1974 Stewartry District Council election
| 7 May 1974 |

All 12 seats to Stewartry District Council 7 seats needed for a majority
|  | First party |  |
| Party | Independent |  |
| Seats won | 12 |  |
| Popular vote | 5,906 |  |
| Percentage | 100.0% |  |

= 1974 Stewartry District Council election =

Stewartry District Council election

Elections to Stewartry District Council were held on 7 May 1974, on the same day as the other Scottish local government elections. This was the first election to the district council following the implementation of the Local Government (Scotland) Act 1973.

The election used the 12 wards created by the Formation Electoral Arrangements in 1974. Each ward elected one councillor using first-past-the-post voting.

Stewartry was a non-partisan district. No political party contested the election and all of the 12 seats were won by independents.

==Background==
Prior to 1974, the area that was to become Stewartry included all five burghs of the County of Kirkcudbright (Castle Douglas, Dalbeattie, Gatehouse of Fleet, Kirkcudbright and New Galloway). These were all small burghs so the burgh council had limited powers which included some control over planning as well as local taxation, building control, housing, lighting and drainage with the rest of the local government responsibility falling to the county council.

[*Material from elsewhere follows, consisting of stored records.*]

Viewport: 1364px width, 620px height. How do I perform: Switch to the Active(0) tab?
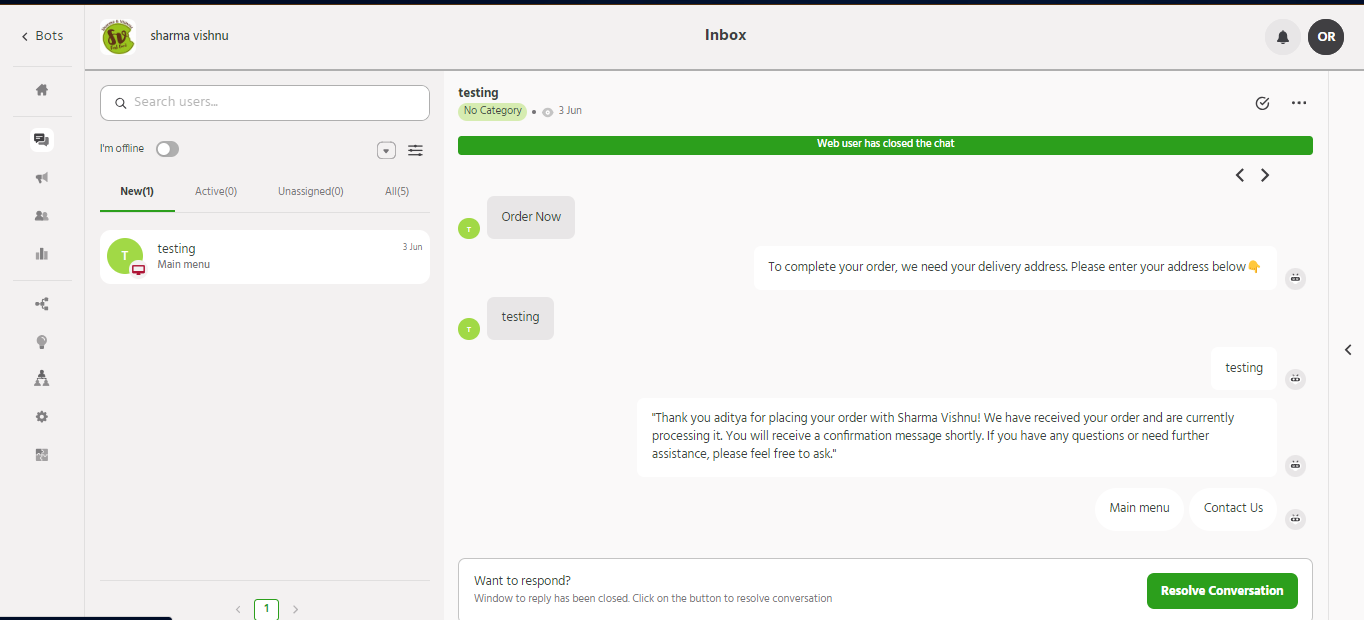coord(216,191)
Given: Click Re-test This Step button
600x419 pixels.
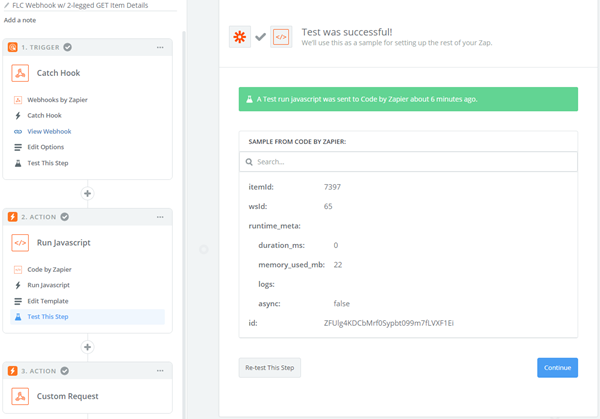Looking at the screenshot, I should pyautogui.click(x=270, y=368).
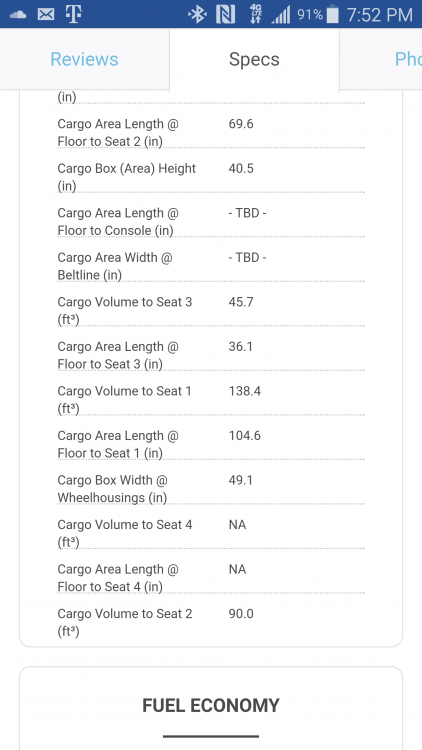Tap the 104.6 cargo length value

point(244,436)
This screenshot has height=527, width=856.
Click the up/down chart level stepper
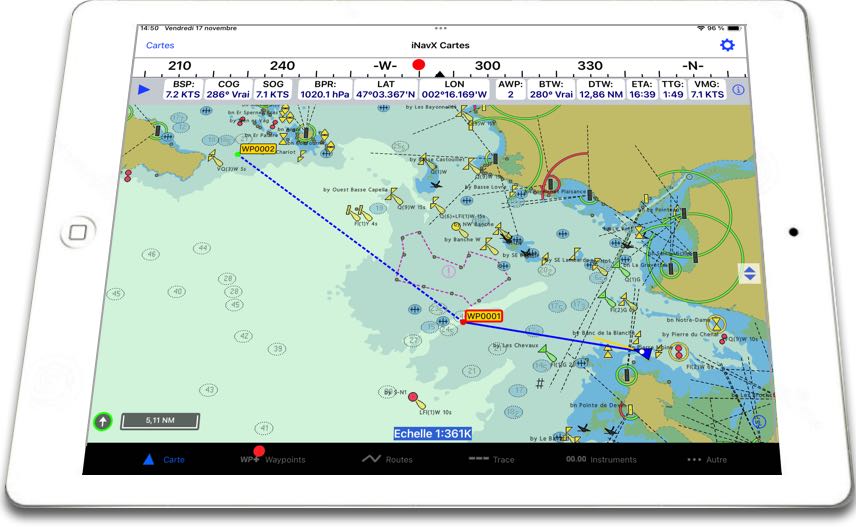click(x=749, y=273)
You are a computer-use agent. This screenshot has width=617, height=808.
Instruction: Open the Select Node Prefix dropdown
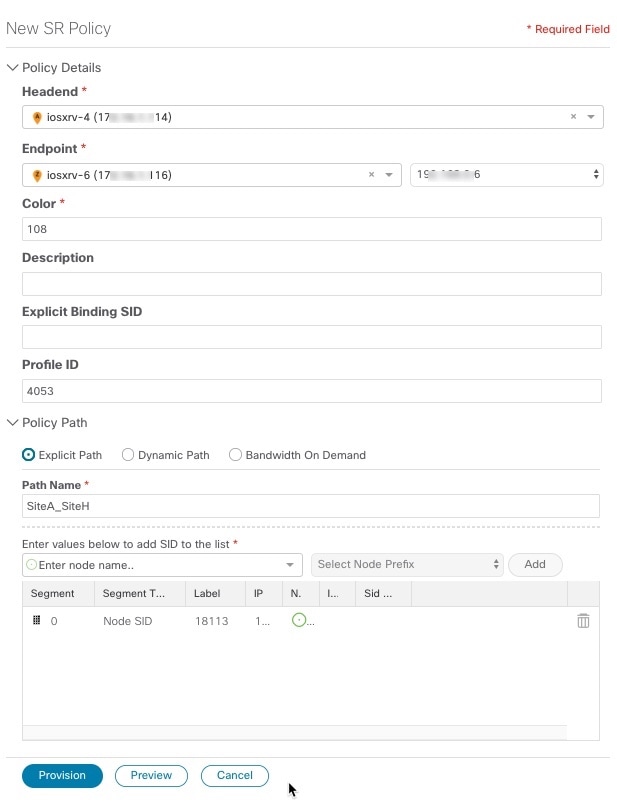406,565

Following the recommendations in the Wheatly Report, the old system of counties and burghs – which had resulted in a mishmash of local government areas in which some small burghs had larger populations but far fewer responsibilities than some large burghs and even counties – was to be replaced by a new system of regional and district councils. The Local Government (Scotland) Act 1973 implemented most of the recommendations in the Wheatly Report. The central part of the County of Kirkcudbright which included the five burghs was placed into the Stewartry district within the Dumfries and Galloway region.

==Results==

Source:

1974 Stewartry District Council election result
| Party |  | Seats | Gains | Losses | Net gain/loss | Seats % | Votes % | Votes | +/− |
|---|---|---|---|---|---|---|---|---|---|
|  | Independent | 12 |  |  | N/A | 100.0 | 100.0 | 5,906 | N/A |

==Aftermath==
Stewartry, like the other four districts in Dumfries and Galloway, was non-partisan and controlled by independent candidates who won all 12 seats. Independents also controlled the regional council which held its first election on the same day. Across Scotland, Labour won the most votes, the most seats and the most councils of any party.